Once the logs have been generated then its up to the SEIM and reporting systems to provide reports or alerts relating to the changes. Snare offers two complimentary method for this:
Snare Central - this can provide reports looking for the specific event IDs and produce a report in tabular format as well as graph and pie charts of the activity. These can be emailed out on any schedule needed to include the PDF report, CSV and text output as needed.
Using Sysmon for DNS log Enrichment
The Microsoft Sysinternals Sysmon is a valuable tool that helps to log additional information on user activity and process execution. In June 2019 they added a new feature that includes capturing the parameters used on commands and also DNS query logging activity. Sysmon is installed as a service on a windows server and will log activity to a custom windows event log. https://docs.microsoft.com/en-us/sysinternals/downloads/sysmon
As the logs are in the custom event log location and they are standard operational event logs the Snare Windows agent collects them using the out of the box policy settings. There are some 24 event types that Sysmon provides. Event ID 22 is for DNSEvent DNS Query types. This event generates when a process executes a DNS query, whether the result is successful or fails, cached or not. The telemetry for this event was added for Windows 8.1 so it is not available on Windows 7 and earlier.
The DNS event log collection by Sysmon is not the same as the logs collected from Snare Server logs or Debug logs as it provides only client query logging but the information compliments the information from DNS Server and Debug logs by adding the name and path of the application which is querying the DNS Server. It can monitor the DNS queries from almost any windows client software that is running on the network ie web browsers like Chrome, ssh, ping and tracert commands, malware payloads. Commands like nslookup will show up under Event ID 1 and show the event like the following and show the parameters used.
CommandLine nslookup google.com
Some good resources for configuring Sysmon can be found here
The sample configuration which starts are line 836 for Event ID 22 for DNS Query covers the basic filtering and setup needs.
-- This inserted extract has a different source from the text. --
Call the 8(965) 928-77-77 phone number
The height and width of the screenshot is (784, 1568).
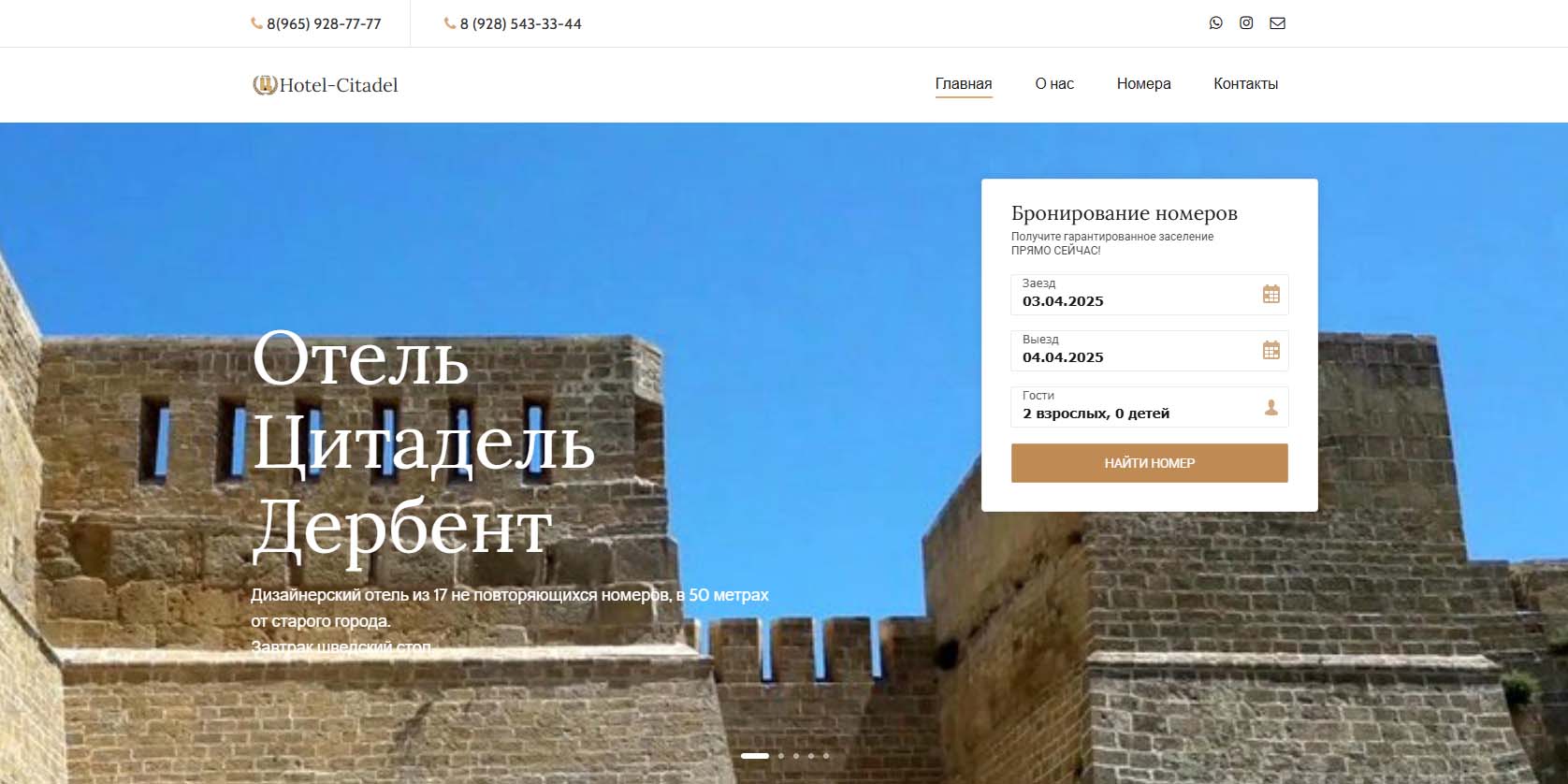(323, 24)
You can apply this configuration as is or tune it for your specific network and filter out other domains. Install the new configuration XML files by running “sysmon64.exe -c config.xml”.
Once installed you will start to see Event ID 22 showing up which the Snare agent will collect and forward to Snare Central or other SIEM. The DNS event ID 22 will show if the query was successful or unsuccessful, caches or not. The events will show the full domain loop up details as well as the user and command that was doing the DNS lookup.
Filtering of these events can be setup in the agent for the specific custom event location, event id's or strings in the event can be excluded using the normal agent event exclude features.